- _Data shown_
========

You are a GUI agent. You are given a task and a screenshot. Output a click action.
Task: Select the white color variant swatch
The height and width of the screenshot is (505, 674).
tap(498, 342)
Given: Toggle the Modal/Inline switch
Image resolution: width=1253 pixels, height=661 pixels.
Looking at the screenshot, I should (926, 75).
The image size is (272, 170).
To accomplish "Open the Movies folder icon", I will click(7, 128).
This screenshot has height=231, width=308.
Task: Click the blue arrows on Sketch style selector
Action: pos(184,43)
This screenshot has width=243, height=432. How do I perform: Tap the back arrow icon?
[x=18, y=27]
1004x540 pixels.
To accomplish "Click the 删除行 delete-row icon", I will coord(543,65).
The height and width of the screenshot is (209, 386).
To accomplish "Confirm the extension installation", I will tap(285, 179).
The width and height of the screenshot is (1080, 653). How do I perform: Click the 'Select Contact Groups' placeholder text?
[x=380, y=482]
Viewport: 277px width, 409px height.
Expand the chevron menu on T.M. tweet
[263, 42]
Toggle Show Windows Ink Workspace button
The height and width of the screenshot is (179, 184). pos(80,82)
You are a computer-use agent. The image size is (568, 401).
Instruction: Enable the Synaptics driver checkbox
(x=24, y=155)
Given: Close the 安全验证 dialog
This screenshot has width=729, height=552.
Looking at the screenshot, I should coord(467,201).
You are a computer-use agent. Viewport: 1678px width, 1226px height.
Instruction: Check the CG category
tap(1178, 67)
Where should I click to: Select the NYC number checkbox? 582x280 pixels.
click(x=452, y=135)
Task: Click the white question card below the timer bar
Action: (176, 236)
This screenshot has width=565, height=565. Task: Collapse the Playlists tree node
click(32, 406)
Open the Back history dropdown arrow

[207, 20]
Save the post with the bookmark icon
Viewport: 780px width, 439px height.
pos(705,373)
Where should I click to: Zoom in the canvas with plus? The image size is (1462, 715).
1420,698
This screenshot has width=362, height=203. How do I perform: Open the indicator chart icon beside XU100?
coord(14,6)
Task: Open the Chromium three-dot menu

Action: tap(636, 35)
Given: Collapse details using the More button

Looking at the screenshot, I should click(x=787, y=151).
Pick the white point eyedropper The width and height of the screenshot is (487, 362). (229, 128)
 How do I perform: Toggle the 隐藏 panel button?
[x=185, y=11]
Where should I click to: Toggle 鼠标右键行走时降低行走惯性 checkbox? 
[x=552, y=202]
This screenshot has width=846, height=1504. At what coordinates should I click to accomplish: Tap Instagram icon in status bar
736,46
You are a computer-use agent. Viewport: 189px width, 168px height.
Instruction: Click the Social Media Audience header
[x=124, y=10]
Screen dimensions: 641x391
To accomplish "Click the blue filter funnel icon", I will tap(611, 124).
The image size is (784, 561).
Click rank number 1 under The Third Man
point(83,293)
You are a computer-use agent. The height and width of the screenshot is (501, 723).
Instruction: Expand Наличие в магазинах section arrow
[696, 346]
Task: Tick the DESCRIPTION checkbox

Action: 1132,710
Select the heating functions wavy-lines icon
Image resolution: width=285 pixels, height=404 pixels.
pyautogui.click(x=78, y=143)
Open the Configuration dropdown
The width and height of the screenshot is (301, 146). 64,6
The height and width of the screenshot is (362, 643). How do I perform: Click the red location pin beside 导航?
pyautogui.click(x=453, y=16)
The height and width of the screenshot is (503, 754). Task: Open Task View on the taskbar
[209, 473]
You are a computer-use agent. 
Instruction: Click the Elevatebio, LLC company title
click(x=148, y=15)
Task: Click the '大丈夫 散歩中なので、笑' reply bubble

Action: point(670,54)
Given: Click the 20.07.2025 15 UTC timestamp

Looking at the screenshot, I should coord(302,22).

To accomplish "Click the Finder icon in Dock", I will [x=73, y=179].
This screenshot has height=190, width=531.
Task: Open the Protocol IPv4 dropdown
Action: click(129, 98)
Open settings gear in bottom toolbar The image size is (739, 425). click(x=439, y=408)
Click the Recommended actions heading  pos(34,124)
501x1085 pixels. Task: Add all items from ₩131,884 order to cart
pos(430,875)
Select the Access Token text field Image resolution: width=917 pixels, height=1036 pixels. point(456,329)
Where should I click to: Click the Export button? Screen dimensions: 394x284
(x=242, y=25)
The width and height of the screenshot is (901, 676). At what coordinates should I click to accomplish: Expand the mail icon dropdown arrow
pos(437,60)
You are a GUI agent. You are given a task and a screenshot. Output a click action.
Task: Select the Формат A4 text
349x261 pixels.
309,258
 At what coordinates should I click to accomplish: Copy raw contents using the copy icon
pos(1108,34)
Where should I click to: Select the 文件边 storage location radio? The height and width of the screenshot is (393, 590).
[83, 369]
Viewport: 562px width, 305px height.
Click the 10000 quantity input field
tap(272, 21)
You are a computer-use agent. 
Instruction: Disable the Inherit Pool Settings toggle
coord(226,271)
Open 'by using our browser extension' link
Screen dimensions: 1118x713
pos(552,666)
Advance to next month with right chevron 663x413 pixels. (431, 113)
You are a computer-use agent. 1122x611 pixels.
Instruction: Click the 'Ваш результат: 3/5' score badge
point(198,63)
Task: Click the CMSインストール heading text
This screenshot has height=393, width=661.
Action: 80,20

========

- _What to work on_
Exact copies of the lines from the start of the data up to the line holding "You are a computer-use agent. Viewport: 1678px", both included, are all that is needed.

- _Answer space_
You are a GUI agent. You are given a task and a screenshot. Output a click action.
Task: Select the white color variant swatch
The height and width of the screenshot is (505, 674).
tap(498, 342)
Given: Toggle the Modal/Inline switch
Image resolution: width=1253 pixels, height=661 pixels.
Looking at the screenshot, I should (926, 75).
The image size is (272, 170).
To accomplish "Open the Movies folder icon", I will click(7, 128).
This screenshot has height=231, width=308.
Task: Click the blue arrows on Sketch style selector
Action: pos(184,43)
This screenshot has width=243, height=432. How do I perform: Tap the back arrow icon?
[x=18, y=27]
1004x540 pixels.
To accomplish "Click the 删除行 delete-row icon", I will coord(543,65).
The height and width of the screenshot is (209, 386).
To accomplish "Confirm the extension installation", I will tap(285, 179).
The width and height of the screenshot is (1080, 653). How do I perform: Click the 'Select Contact Groups' placeholder text?
[x=380, y=482]
Viewport: 277px width, 409px height.
Expand the chevron menu on T.M. tweet
[263, 42]
Toggle Show Windows Ink Workspace button
The height and width of the screenshot is (179, 184). pos(80,82)
You are a computer-use agent. The image size is (568, 401).
Instruction: Enable the Synaptics driver checkbox
(x=24, y=155)
Given: Close the 安全验证 dialog
This screenshot has width=729, height=552.
Looking at the screenshot, I should coord(467,201).
You are a computer-use agent. Viewport: 1678px width, 1226px height.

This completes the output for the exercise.